Last year I received a phone call. The payroll clerk of a local business had been monkeying around with the company’s direct deposits. As employees left the business, the payroll clerk left them in the system. Why? To steal those continuing payments. Auditors refer to this as ghost employee fraud–the employees are in the system, but they are not real.
Knowing no one was paying attention, the clerk changed the terminated employees’ direct deposit bank account numbers to her own. The result?She received multiple direct deposits each payroll. The clerk was able to steal over $800,000 before the theft was detected.
Also, the payroll clerk had not filed tax returns, so the Internal Revenue Service rubbed salt into the wound by levying fines.

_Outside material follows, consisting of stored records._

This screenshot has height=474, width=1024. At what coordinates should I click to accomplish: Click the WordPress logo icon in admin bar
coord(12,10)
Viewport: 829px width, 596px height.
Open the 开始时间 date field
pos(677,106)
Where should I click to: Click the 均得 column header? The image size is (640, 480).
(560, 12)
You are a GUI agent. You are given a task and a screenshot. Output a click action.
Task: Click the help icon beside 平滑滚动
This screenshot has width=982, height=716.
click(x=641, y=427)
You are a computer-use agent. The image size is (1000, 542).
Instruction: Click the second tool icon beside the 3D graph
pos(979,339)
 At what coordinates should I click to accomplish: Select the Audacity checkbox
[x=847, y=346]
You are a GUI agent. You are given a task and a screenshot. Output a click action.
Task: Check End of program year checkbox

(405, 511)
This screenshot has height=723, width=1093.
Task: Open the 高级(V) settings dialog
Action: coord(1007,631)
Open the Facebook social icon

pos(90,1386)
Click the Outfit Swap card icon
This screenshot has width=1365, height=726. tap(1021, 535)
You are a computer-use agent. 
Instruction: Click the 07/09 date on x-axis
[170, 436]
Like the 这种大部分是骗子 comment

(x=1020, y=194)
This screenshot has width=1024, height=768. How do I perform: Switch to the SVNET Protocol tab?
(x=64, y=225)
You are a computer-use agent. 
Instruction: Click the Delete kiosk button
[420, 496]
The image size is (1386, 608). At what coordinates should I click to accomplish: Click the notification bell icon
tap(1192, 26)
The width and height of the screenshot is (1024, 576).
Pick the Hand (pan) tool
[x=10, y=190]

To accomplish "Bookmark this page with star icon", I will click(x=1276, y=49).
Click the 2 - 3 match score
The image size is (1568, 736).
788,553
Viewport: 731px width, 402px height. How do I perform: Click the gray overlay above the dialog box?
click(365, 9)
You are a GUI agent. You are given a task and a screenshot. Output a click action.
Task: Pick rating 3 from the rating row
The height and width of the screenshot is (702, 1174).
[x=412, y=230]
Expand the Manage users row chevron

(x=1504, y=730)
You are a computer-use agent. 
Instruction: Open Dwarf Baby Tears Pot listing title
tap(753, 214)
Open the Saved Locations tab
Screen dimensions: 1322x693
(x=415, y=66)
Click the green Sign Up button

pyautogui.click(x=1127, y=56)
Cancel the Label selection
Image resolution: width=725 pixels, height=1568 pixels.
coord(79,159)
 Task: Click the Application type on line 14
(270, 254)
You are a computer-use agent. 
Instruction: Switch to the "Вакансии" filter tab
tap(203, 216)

The owners trusted the payroll clerk too much and did not monitor her work. The clerk performed all payroll services with no supervision. While the owners were aware of the lack of segregation of duties, they took no steps to prevent the theft. (Even when a business doesn’t segregate its accounting duties, there are ways to lessen the threat of theft.)
Export all direct deposit bank account numbers along with employee names into an Excel spreadsheet and sort the bank account numbers. (The bank account numbers should be in one column and the employee name in a separate column.) Sort the bank account numbers, and the duplicate numbers will appear in adjacent rows. So once you sort the bank account numbers, see if there are any duplicates. If there are, see why.
Another fix is for the owners to review a list of all employees paid (just request a list of all employees paid for one or more payrolls). Since the owners normally know which employees have left, they will know if payroll payments are made beyond the departure dates.